The university itself is also a distinctive place. Its architecture is complex, and even after several weeks it is still possible to take a wrong turn and end up in a different part of the building than expected. This is probably one of the most concrete everyday experiences of the campus.

Konstanz has also been a change of rhythm. For more than ten years, my academic and curatorial work has been based mainly in Japan, so spending three months in Europe is different from a short conference trip. The city is compact, close to Lake Constance and the Swiss border, and the surrounding landscape is very present in daily life. I live only a few minutes from the lake, and with the beginning of warmer weather, people have already started swimming.

The proximity of Switzerland has also made it possible to visit nearby cities and mountain areas during the stay. These short movements between Germany and Switzerland are part of the local context of Konstanz and give the stay a very different spatial frame from my usual life in Tokyo or Osaka.

Activities During the Stay and Next Steps

In addition to my work in Konstanz, I have made short research trips during the stay. In Brussels, I visited exhibitions and observed current institutional contexts of contemporary art in Europe. I also attended the pre-opening of the Venice Biennale, which was particularly relevant to my research on art, public space, and protest.

At this year’s Biennale, the political conditions around the exhibition were as significant as the exhibitions themselves. Questions concerning participation, exclusion, state representation, Russia, Palestine, genocide, artwashing, and whitewashing were not marginal to the event. They formed part of the institutional and discursive frame through which the Biennale had to be read.

For my research on Kusama’s anti-war performances and public interventions of the 1960s, this context was important not as a direct comparison, but as a reminder of how international exhibitions continue to organize visibility, legitimacy, and political pressure. It helped me think more precisely about the relation between protest and institution, especially when protest appears not outside the art field, but inside or around its most prestigious formats.

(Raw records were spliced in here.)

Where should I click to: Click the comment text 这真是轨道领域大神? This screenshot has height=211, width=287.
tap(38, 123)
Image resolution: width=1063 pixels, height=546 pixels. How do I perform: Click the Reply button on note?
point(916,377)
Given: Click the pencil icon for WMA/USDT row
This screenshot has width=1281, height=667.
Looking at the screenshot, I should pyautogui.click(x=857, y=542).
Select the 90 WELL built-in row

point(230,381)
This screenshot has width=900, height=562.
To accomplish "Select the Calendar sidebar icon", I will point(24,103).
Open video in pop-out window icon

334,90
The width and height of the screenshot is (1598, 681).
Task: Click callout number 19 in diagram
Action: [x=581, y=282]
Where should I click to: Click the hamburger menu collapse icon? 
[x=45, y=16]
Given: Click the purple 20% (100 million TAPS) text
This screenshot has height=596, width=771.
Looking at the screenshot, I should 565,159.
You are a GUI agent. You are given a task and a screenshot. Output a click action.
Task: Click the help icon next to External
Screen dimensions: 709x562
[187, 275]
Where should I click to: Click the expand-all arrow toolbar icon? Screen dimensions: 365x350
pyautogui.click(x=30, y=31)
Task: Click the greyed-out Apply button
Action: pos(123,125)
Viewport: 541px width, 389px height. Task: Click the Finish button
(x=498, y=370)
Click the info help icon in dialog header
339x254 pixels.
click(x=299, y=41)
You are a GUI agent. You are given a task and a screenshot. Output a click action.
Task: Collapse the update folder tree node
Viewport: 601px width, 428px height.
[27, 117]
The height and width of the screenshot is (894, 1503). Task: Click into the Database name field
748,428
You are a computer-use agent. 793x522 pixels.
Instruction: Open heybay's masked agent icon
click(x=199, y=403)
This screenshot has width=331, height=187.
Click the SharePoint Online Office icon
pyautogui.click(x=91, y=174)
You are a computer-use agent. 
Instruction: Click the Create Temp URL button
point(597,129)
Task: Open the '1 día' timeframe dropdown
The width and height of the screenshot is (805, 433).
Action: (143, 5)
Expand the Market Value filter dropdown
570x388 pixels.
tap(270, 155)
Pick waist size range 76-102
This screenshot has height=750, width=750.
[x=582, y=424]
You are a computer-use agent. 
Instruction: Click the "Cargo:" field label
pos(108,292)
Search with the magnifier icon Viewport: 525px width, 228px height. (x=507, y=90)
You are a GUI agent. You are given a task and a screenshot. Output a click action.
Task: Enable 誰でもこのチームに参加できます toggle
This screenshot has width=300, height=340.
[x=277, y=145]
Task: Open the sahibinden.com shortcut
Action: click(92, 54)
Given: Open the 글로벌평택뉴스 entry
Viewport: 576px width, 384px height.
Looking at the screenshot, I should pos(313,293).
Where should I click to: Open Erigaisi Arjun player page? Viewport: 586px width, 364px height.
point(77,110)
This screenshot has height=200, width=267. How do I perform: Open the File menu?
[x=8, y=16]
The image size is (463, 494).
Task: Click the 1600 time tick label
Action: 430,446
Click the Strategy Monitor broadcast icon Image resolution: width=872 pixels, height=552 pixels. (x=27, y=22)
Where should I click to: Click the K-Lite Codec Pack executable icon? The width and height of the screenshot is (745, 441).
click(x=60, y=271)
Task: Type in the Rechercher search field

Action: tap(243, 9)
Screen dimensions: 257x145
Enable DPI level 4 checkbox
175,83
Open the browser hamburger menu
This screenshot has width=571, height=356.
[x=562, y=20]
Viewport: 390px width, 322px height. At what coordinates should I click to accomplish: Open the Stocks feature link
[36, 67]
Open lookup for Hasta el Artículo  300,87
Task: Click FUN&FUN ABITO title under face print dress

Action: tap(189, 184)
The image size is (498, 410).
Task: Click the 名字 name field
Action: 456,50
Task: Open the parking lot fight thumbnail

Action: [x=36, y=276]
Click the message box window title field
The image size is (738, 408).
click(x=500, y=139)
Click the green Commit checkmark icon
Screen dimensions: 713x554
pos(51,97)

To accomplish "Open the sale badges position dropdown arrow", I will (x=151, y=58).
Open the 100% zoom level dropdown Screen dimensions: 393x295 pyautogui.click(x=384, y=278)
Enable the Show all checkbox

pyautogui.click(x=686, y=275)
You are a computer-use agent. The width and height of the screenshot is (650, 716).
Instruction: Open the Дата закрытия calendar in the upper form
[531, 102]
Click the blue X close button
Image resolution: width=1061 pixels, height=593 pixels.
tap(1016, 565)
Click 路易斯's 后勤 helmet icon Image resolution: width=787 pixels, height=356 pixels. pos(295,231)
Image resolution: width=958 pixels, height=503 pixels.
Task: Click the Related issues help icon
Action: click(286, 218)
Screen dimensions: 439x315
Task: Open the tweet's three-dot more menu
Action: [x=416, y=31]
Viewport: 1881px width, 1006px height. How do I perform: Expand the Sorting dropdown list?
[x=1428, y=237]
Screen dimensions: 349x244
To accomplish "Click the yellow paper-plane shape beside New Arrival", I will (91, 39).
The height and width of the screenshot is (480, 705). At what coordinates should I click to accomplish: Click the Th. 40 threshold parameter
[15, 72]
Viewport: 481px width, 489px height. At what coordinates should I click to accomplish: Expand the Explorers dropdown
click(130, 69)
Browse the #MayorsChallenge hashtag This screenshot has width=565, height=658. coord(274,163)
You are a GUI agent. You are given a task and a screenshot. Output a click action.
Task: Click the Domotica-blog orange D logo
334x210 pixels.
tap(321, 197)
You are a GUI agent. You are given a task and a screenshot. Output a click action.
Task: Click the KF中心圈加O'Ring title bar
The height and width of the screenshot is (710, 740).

Through the stay, the structure of my article on Kusama’s literature and performance has become more precise. The central argument is that her literary works should not be read as secondary explanations of her performances, but as another medium in which performative strategies continue. The next step is to develop this argument through close analysis of selected texts, especially in relation to repetition, voice, and the politics of unstable narration.

The WIAS–Zukunftskolleg exchange has therefore been important as a working period: it has provided time, institutional distance, and a different intellectual setting in which to sharpen the project before turning it into a publishable text.